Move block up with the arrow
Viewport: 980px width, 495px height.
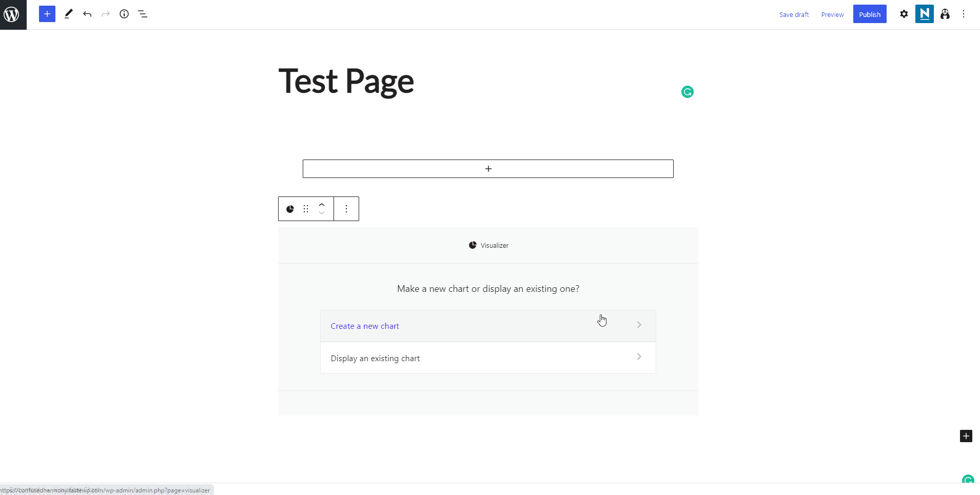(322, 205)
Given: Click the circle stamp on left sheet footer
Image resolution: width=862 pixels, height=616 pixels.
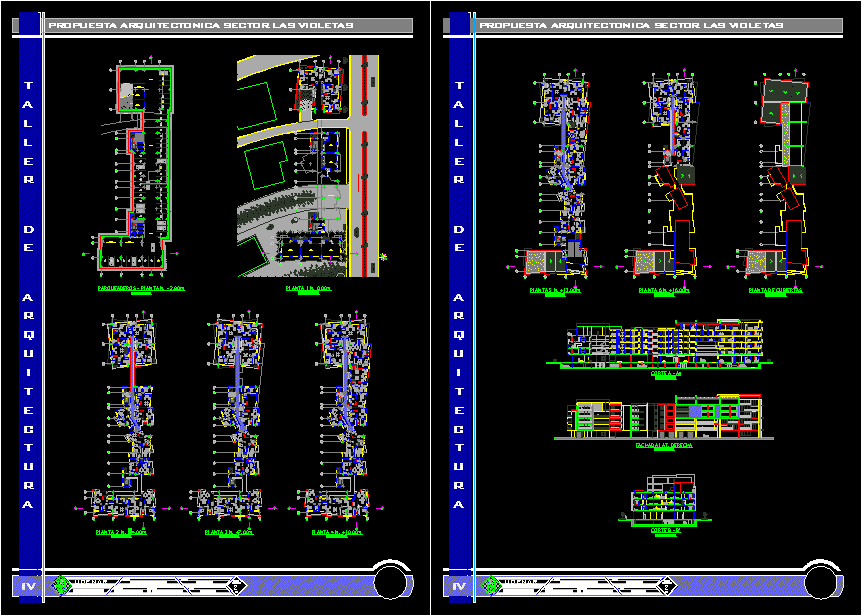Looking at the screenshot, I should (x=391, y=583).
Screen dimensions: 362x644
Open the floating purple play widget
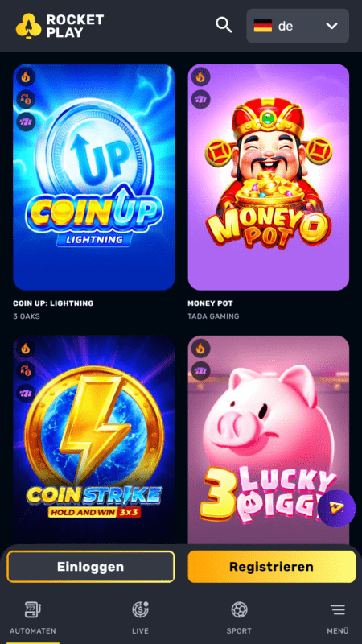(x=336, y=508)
* * *
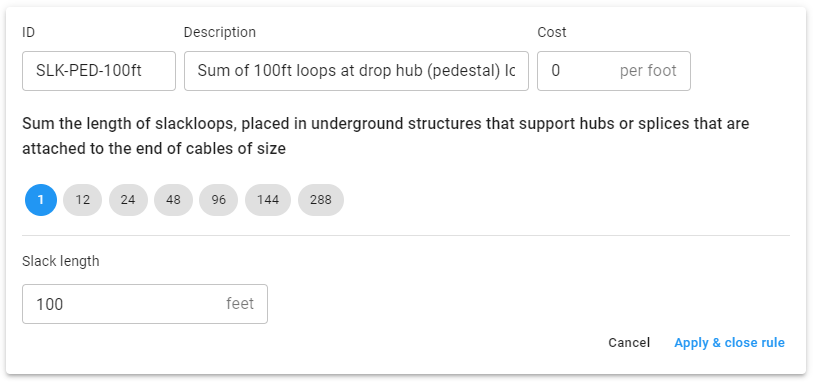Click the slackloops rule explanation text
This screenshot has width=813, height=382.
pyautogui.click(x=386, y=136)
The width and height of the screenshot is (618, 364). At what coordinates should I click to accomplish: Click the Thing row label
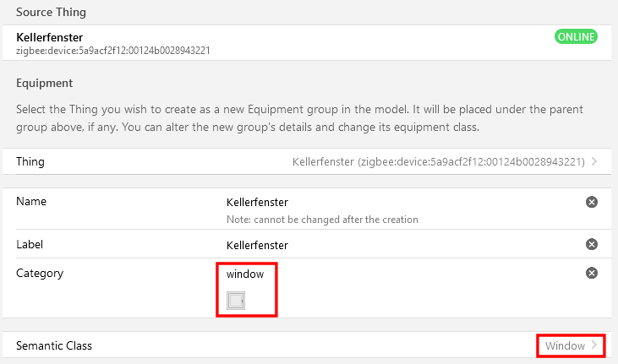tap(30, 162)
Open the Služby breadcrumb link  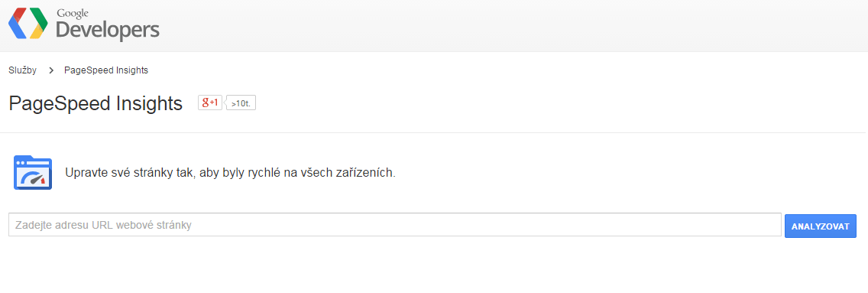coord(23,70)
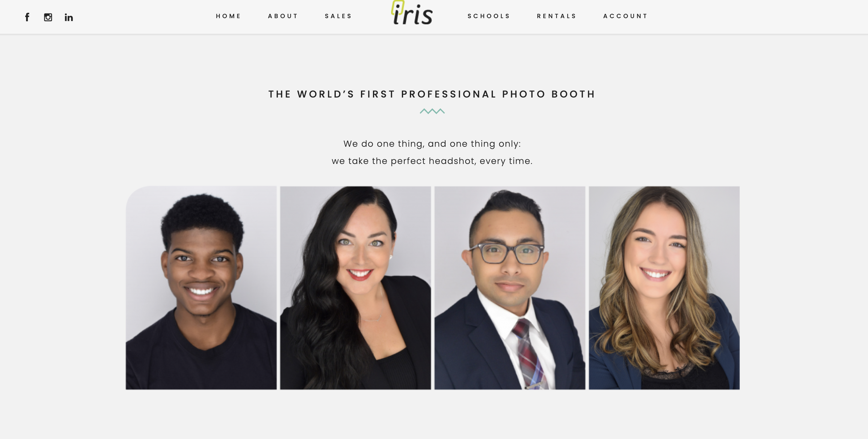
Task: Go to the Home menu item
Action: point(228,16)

*YOUR ASSIGNMENT*:
When copying from the data above, begin at the line containing "Move block up with the arrow" and end at the line containing "Screen dimensions: 362x644"; return those lines exactly and leave all pictures behind.

*TASK RESULT*:
Move block up with the arrow
Viewport: 980px width, 495px height.
(322, 205)
Given: Click the circle stamp on left sheet footer
Image resolution: width=862 pixels, height=616 pixels.
Looking at the screenshot, I should (x=391, y=583).
Screen dimensions: 362x644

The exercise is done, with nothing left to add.